## start
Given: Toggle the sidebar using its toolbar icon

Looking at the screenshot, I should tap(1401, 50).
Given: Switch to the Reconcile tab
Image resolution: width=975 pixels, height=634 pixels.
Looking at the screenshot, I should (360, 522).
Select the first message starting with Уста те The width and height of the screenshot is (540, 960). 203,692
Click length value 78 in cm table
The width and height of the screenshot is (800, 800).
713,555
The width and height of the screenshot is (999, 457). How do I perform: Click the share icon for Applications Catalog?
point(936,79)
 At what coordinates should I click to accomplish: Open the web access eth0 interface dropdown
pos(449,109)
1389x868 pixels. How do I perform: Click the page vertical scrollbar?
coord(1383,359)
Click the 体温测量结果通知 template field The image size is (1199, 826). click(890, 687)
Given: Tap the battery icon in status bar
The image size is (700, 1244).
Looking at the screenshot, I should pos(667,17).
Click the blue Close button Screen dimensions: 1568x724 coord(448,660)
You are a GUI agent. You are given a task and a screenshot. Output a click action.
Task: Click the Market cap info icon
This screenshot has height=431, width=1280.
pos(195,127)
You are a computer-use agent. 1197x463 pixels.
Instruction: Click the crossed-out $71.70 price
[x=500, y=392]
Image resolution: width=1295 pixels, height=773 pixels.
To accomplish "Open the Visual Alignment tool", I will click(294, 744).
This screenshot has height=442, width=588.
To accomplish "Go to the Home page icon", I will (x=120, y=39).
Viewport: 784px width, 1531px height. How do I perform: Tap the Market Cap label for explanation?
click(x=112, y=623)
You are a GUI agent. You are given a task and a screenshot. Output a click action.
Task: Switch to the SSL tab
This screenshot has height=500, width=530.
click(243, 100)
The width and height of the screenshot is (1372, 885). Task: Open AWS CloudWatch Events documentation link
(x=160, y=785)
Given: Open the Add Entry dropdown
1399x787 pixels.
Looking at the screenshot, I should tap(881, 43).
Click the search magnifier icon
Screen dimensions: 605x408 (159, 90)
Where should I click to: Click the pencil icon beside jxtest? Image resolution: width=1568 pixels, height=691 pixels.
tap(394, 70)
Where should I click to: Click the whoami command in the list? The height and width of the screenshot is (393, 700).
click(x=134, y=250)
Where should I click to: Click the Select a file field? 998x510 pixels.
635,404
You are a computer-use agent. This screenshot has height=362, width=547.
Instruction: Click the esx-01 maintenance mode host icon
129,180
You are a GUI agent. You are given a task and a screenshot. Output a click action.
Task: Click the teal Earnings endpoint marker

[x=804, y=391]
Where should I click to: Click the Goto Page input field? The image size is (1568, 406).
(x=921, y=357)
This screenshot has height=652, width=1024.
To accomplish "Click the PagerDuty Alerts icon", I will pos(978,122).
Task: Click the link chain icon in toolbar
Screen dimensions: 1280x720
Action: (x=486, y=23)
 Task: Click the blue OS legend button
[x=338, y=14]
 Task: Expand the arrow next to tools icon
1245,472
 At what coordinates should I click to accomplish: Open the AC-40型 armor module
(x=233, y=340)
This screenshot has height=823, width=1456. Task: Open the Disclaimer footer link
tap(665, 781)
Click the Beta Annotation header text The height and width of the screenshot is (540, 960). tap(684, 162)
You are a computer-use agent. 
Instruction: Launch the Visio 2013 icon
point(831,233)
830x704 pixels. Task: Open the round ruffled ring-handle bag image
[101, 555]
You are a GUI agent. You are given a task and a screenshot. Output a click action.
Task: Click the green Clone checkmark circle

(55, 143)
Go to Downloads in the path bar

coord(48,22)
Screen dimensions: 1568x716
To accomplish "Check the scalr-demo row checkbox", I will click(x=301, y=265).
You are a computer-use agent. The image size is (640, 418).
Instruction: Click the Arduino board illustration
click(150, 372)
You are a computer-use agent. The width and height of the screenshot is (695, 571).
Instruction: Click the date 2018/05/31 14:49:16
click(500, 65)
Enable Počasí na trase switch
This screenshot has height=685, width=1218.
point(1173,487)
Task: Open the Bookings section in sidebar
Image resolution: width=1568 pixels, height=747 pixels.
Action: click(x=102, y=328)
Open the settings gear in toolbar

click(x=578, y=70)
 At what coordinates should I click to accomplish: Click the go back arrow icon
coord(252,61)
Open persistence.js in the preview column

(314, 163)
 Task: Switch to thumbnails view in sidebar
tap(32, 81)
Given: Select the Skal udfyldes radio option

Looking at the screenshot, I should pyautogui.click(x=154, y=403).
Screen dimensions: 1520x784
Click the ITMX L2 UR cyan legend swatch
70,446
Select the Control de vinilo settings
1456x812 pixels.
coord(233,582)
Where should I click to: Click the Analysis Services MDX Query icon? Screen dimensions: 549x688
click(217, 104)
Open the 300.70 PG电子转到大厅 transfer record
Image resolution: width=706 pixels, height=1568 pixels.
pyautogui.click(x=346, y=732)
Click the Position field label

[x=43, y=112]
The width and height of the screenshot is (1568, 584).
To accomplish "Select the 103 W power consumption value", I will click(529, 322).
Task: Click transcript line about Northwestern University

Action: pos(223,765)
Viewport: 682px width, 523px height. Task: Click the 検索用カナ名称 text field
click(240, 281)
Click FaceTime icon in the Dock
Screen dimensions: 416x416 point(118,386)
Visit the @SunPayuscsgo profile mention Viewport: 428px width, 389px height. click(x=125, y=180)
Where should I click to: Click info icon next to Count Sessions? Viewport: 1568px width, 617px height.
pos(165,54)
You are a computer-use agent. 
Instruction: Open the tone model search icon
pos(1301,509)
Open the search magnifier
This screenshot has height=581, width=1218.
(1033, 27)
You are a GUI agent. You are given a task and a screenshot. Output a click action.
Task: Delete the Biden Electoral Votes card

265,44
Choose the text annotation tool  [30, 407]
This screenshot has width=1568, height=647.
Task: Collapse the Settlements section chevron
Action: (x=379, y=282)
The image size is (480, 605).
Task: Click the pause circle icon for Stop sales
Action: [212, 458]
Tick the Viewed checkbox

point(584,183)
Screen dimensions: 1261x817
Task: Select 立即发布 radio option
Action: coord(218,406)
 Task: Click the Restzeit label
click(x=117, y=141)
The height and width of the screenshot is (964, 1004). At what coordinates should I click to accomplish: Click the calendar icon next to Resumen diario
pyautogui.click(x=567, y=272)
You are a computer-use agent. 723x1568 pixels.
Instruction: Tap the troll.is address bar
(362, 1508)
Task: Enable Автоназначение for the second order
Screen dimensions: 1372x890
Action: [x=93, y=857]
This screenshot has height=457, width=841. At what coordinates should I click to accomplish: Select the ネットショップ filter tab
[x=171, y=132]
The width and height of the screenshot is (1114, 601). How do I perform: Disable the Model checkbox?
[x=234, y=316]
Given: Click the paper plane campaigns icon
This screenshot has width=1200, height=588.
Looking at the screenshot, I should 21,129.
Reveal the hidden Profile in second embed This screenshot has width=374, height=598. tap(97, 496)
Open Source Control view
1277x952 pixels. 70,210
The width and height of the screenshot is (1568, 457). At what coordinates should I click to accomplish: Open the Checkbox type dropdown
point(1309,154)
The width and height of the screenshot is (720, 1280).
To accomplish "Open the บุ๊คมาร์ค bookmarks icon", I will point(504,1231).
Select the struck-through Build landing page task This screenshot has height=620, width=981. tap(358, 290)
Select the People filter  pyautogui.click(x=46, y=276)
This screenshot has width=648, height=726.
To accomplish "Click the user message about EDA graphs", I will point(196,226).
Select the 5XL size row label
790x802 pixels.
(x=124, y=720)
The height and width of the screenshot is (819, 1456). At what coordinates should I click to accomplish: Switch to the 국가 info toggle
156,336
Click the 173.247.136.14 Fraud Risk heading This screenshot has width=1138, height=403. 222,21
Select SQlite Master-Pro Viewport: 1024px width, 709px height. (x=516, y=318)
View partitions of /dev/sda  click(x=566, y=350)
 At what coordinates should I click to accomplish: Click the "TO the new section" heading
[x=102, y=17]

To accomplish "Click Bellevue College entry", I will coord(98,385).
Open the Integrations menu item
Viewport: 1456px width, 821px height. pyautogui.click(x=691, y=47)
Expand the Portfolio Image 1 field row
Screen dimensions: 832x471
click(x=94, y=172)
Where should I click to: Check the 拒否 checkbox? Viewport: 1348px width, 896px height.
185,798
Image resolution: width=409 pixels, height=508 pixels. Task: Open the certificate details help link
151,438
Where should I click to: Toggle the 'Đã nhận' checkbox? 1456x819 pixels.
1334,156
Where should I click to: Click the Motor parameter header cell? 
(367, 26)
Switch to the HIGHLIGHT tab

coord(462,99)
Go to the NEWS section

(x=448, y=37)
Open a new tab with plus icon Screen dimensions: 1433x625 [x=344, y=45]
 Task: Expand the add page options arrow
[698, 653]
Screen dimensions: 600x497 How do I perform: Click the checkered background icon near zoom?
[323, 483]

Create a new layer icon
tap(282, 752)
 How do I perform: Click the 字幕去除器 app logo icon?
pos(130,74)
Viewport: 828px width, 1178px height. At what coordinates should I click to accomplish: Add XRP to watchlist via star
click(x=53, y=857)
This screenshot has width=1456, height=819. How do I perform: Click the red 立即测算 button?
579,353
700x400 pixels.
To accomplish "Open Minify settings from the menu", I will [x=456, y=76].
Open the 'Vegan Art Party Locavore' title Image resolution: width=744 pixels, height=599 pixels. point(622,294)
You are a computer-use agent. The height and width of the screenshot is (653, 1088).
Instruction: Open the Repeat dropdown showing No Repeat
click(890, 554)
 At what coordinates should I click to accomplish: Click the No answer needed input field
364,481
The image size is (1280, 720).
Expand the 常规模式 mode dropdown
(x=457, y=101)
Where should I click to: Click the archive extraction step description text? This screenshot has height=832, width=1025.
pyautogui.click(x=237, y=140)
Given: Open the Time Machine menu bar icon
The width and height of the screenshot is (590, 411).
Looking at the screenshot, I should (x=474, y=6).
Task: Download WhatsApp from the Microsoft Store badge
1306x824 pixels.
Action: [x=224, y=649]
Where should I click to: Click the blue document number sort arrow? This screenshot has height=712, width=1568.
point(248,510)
## end
Job:
Rewrite every line of the data from the line containing "Task: Download WhatsApp" through the end of the data, keeping the requests as they are. Multiply each click coordinate in the answers by 1.15 and round it to a whole number, with halves rounded up.

Exercise response:
Task: Download WhatsApp from the Microsoft Store badge
1306x824 pixels.
Action: [x=258, y=746]
Where should I click to: Click the blue document number sort arrow? This screenshot has height=712, width=1568.
point(285,587)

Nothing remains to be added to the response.